Summer 2007 Update
Large memory jobs:
Do you have the need to run jobs with a large memory footprint? We are currently installing an 8-core system with 64 GB of memory. This machine should be available by September, 2007. If you would like to use this resource, please contact us so that we can give you access to the appropriate queue.
Looking at the current queue structure, it appears that serial jobs can only be run on nodes with two single-cores. On these nodes, the memory is 2GB/core. You can run serial jobs that require more memory. If the job requires between 2 and 4GB, just request a two processor job from the 48 hour queue.
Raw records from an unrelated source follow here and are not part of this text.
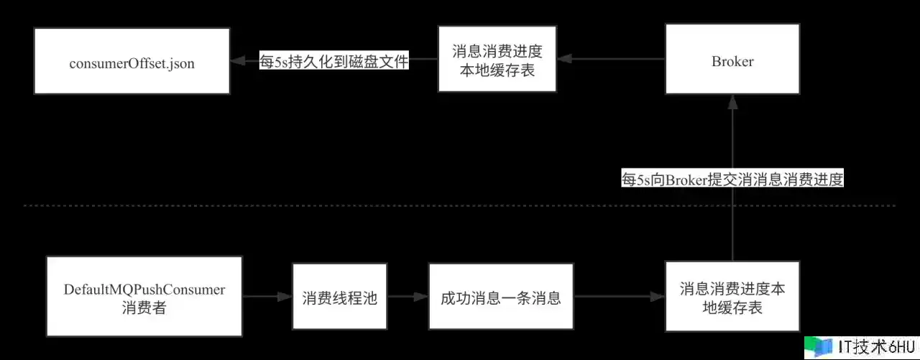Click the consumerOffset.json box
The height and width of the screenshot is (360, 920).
tap(132, 63)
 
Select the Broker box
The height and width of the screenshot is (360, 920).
tap(732, 60)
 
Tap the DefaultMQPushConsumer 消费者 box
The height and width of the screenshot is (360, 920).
tap(144, 296)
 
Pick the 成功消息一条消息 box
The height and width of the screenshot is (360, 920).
tap(501, 297)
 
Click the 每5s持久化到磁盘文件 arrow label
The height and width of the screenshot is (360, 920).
tap(334, 62)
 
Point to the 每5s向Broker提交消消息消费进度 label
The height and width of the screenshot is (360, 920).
tap(732, 180)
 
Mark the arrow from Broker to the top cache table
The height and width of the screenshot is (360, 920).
tap(611, 60)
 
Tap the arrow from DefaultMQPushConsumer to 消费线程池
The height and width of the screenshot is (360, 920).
tap(267, 296)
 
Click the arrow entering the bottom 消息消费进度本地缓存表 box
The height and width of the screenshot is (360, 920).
tap(618, 296)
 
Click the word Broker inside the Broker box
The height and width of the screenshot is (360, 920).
tap(732, 62)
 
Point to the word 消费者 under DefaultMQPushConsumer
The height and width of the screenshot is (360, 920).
tap(144, 309)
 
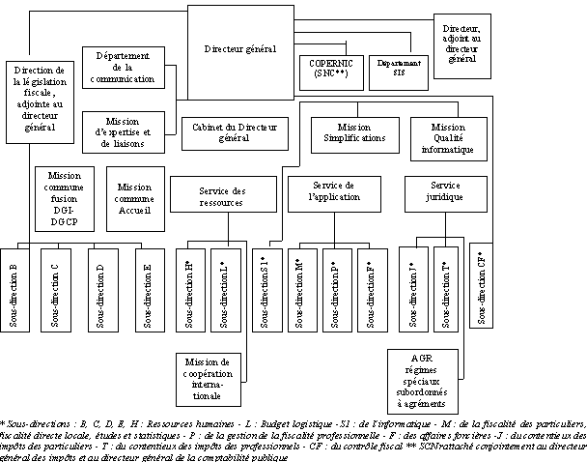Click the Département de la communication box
126,69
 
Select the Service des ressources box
214,195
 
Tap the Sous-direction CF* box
481,285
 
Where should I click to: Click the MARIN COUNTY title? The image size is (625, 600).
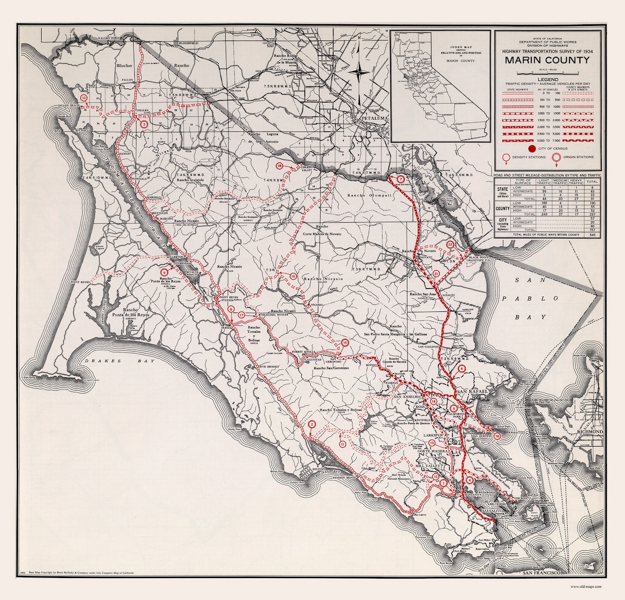(547, 60)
If it requires between 4 and 12GB, use the parallel quad queue and request 8 processors on a single node. If it requires more than 12GB, then use the 64 GB node described above and request 8 processors.
| Type Of request | Lsf Command |
| A two processor job on the 48 hour queue | #BSUB q 48Hpar #BSUB n 2 #BSUB r span[ptile=2] |
| An eight processor job on the 48 hour parallel quad queue | #BSUB q 48Hquadpar #BSUB n 8 #BSUB r span[ptile=8] |
| A large memory job on the 64GB node | #BSUB q HiMem #BSUB n 8 #BSUB r span[ptile=8] |
For those of you with a historic perspective our fist HPC machine Pleione (purchased in 1999) was 100 times more expensive with less performance than this new 8-core machine.
Performance on new dual quad-core nodes:
On Hrothgar there are 64 nodes with two quad-core sockets. These eight core nodes are used for running parallel jobs. Several users have noticed that jobs on these nodes do not scale well from four to eight way parallel jobs. This is unfortunately the case for most jobs as the memory bandwidth (to the cores) did not double when Intel doubled the number of cores per processor. A major determinant of the performance is the physical layout in memory of the data for a given application. This is not something that the user has control over.
Performance of dual quad cores on an MPI parallel computational chemistry code:
| Cores | Elapsed Time in Hours(Lower is better) |
| 1 | 5.6 |
| 2 | 3.1 |
| 4 | 1.8 |
| 8 | 1.6 |
The lack of scaling from 4 to 8 cores is due to the memory-to-core bottleneck that we have been discussing. It is interesting to note that if two copies of this application are run on 4 cores each of a dual quad core system then they both finish in 1.96 hours. We acknowledge the Bill Hase chemistry group and especially Dr. U. Louderaj for running these examples.